Do this — Reproduce verbatim the stretch of lines from the one containing "65-66 (62, 169)" through the one containing "73-74 (62, 237)", both included, and no other lines.

Stored records —
※ ※ ※
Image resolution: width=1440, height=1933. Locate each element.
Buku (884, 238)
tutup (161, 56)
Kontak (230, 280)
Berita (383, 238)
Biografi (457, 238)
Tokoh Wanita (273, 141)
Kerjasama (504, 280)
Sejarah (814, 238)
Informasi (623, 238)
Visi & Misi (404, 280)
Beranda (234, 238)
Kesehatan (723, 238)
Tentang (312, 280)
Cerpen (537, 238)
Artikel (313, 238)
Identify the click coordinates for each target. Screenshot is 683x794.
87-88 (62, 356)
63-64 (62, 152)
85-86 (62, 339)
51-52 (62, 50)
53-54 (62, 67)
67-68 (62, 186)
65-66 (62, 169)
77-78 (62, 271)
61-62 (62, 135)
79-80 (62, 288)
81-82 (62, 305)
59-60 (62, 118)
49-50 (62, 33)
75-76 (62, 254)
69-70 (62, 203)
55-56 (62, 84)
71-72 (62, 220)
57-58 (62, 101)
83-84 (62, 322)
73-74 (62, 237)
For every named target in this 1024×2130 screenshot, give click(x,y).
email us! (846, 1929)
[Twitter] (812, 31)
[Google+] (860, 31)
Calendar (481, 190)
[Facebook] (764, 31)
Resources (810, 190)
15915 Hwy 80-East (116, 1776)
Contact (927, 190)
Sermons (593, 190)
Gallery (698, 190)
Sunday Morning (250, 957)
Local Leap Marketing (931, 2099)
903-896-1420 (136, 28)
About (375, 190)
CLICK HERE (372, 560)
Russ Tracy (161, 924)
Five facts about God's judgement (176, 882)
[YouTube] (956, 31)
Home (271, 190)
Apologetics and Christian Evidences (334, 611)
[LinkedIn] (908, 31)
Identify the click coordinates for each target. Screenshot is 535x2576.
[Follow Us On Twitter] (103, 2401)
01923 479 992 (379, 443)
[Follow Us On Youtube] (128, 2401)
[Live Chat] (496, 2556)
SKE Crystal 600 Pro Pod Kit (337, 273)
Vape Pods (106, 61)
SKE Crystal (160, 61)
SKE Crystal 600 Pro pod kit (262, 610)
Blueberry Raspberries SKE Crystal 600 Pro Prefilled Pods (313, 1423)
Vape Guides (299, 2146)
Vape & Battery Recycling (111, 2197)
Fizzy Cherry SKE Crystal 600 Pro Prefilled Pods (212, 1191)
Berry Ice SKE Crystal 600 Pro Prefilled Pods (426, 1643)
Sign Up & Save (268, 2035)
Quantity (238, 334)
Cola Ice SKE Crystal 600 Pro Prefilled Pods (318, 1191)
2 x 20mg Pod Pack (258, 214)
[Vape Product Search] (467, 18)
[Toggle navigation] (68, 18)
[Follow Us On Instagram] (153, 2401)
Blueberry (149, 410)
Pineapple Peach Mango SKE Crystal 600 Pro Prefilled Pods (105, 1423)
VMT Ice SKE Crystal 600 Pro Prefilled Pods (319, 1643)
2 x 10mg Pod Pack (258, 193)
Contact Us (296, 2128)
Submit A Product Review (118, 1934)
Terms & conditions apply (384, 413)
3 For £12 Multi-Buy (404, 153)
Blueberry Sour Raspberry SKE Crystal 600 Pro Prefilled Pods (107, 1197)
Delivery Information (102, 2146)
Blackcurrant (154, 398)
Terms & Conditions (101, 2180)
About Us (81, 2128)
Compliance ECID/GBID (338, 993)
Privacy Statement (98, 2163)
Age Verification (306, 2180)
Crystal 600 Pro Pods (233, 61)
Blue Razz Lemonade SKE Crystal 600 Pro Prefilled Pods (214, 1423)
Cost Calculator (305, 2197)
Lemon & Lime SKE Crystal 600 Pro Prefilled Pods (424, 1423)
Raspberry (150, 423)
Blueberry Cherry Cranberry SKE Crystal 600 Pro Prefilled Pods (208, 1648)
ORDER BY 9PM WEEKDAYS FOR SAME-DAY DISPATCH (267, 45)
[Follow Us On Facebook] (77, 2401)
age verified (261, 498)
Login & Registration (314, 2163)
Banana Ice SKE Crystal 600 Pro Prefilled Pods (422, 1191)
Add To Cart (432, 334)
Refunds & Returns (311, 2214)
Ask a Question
※ ※ ※
Written answer —
65-66 (62, 169)
77-78 (62, 271)
61-62 (62, 135)
79-80 (62, 288)
81-82 (62, 305)
59-60 (62, 118)
49-50 (62, 33)
75-76 (62, 254)
69-70 (62, 203)
55-56 (62, 84)
71-72 (62, 220)
57-58 (62, 101)
83-84 (62, 322)
73-74 (62, 237)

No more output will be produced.